Best Walking Tour in NYC (if you can handle being an accomplice)

When I signed up for the Accomplice Tour, endorsed by Neil Patrick Harris, I had no idea what I was in for. The night before the tour, I received a strange voicemail from a man with a thick Italian accent saying, “I need yous to be at Wata Street. Wata as in H2O. I’m gonna send a fella there to meet yous at exactly 1:30 sharp. Do not be late!” He concluded the message by instructing me to get rid of my phone because he didn’t want anyone tailing me. There was no backing out now. I was already an accomplice.

At 1:30 sharp on a Sunday afternoon in spring, the plot began. My roommate and I met a gang of eight beside the Brooklyn Bridge. They may have looked like your average teachers, bankers or clerks but we were all there for the same reason, and no one was to be trusted. A few minutes later, a man carrying a briefcase speaking loudly into his cell phone said, “Follow me.” That was our cue.

We huddled casually yet closely around him as he used the decoy to display information. We were chosen, he said, because we were a bunch of nobodies – average citizens who looked like tourists that no one would suspect. He told us that his crew did a very big job for a very big man and soon they would receive a very big reward. They were going to escape to an island that night. But first, the six men involved needed to get their plane tickets – that’s where we came in. We had less than three hours to distribute six tickets to men who were hiding all over lower Manhattan.

He handed the tickets to a teenage girl carrying a backpack of suspicious belongings and gave a tape recorder to a British man wearing neon blue sneakers (he looked like a fast runner). He gave another man (the muscles of the group) a green hat to wear so that the six men could identify us and he gave me a manila envelope.

“Don’t open the envelope until yous gets below the underpass,” he said. “And before you opens it, hit play on the tape recorder.” These were his last words before he picked up the cell phone, to which there was no ring, and walked away. Once we were safe below the underpass, blue shoes turned on the tape recorder, which began playing loud classical music. It was simply a distraction so that nearby pedestrians couldn’t hear our conversation. Inside the envelope was a picture of a bar and a note that read, “Ask for Milton.” When we arrived at the bar full of women’s undergarments hanging from the ceiling, the bartender told us Milton stopped by earlier to buy us a round of drinks and left us a note. As we consumed our beverages, we decoded the letter.

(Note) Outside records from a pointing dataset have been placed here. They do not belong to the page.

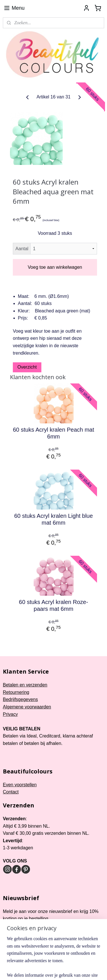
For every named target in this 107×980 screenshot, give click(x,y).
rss (67, 960)
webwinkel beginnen (85, 960)
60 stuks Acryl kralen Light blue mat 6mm (53, 519)
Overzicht (27, 367)
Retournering (16, 692)
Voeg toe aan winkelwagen (55, 267)
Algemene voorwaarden (27, 707)
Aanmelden (19, 933)
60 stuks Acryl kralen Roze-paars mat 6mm (53, 605)
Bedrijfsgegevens (20, 699)
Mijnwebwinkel (62, 969)
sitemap (56, 960)
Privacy (10, 714)
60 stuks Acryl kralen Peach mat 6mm (53, 433)
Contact (11, 792)
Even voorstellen (19, 784)
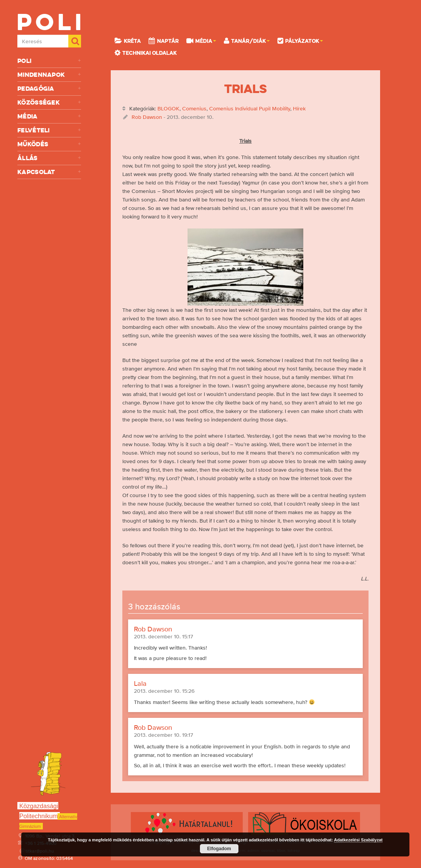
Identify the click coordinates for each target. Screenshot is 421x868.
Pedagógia (49, 88)
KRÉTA (128, 41)
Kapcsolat (49, 172)
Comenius (194, 108)
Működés (49, 144)
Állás (49, 158)
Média (49, 116)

It led us to a car rental shop next to a sketchy vendor selling knickknacks at a table. “You want a smoke?” the man asked my roommate, motioning to an opened box of cigarettes. “No, thank you,” she said. “Go on. Take it,” sketchy man insisted. She looked him in the eye this time. “You got somethin’ for me?”


“Just a cigarette,” he said. She reached for the nicotine box and pulled out a cigarette half sticking out. There was a note rolled into the wrapper. She gave a head nod to the man and we proceeded. The tiny note told us what to say to the men once we found them. We went on to meet our first guy at the park.

This man was a difficult find, not because we couldn’t see him, but because he couldn’t see us. That’s right, a blind man sitting in a park was one of the six. He was holding a sign that read green hats. After we read the ticket details to him and handed him the goods, he gave us a peak inside his suitcase. Our next target was a man sitting at the end of the Brooklyn Bridge with a box.


Guy #2 was a lot easier to talk to, aside from his schizophrenia and turrets syndrome, but opening that box of his was not so easy. The code to the box was written on a plaque beside the bridge. Muscles took the man’s bike to retrieve it for us. After cracking the code, we unlocked the treasure containing a map, three dollars and a Chinese fortune cookie we needed to translate.

Oh, shucks. I may have said too much already.

I don’t want to give away all aspects of the mission because I have to cover my tracks. But I will say this: the remainder of the job included buying a live frog, chatting with a questionable construction worker, and having a nice Italian meal with a not-so-nice Italian man. Then, just when I thought the gig was up and I was out, they pulled me back in.

I’m proud to say my former accomplices and I completed the risky task before going our separate ways. It may have ended in a dicey situation with an undercover cop, but every grimy job comes with a great reward.